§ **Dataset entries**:
★ ★ ★ ★

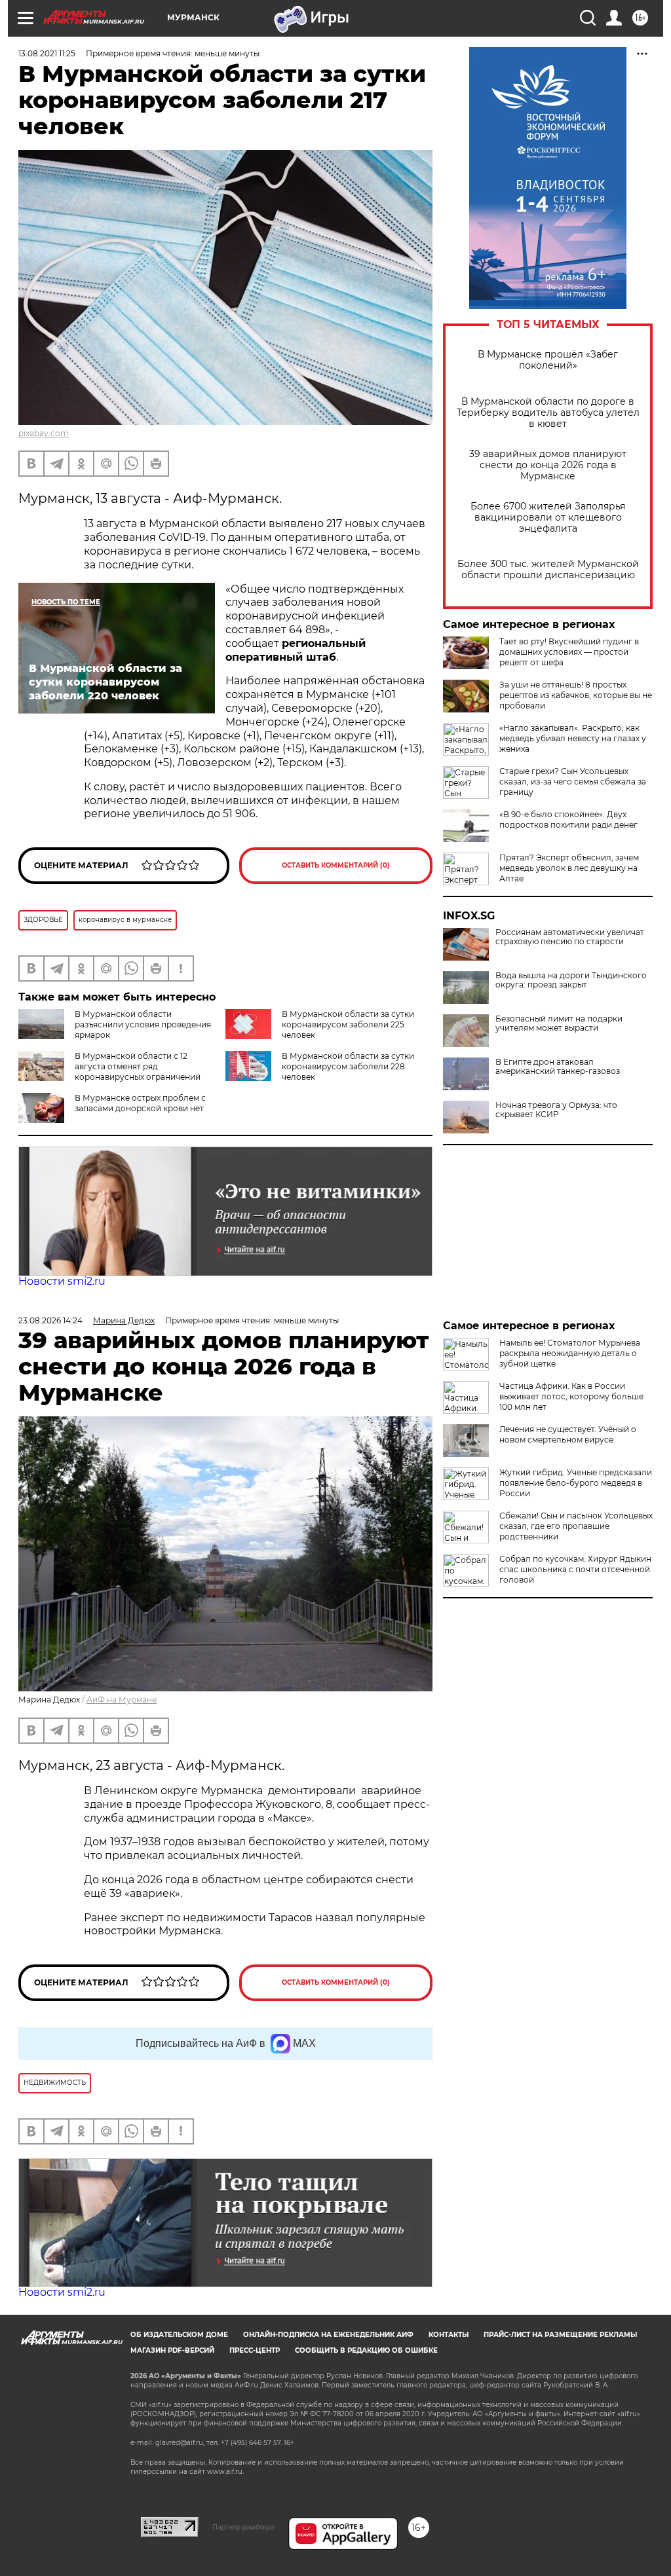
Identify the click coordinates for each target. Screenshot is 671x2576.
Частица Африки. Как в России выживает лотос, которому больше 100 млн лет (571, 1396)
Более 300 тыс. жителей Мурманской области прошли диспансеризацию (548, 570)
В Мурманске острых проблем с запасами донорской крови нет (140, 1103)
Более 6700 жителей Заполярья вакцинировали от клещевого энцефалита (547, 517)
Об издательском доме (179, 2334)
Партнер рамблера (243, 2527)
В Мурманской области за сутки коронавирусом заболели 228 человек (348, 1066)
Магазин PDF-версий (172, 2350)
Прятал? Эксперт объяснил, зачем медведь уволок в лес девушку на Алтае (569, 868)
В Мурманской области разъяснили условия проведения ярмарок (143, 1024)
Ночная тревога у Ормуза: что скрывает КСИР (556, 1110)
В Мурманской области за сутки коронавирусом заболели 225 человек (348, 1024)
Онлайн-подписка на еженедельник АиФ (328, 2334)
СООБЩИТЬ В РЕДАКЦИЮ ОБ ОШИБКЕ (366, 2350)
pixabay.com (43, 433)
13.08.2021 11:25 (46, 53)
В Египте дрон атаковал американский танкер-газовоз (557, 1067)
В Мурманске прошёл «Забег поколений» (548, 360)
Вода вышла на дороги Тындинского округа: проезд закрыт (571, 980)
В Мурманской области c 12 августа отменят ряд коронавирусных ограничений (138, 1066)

★ ★ ★ ★

§ **What you are asked to do**: Across the data, pull every line containing the string "сутки".

§ **Exercise output**:
В Мурманской области за сутки коронавирусом заболели 228 человек (348, 1066)
В Мурманской области за сутки коронавирусом заболели 225 человек (348, 1024)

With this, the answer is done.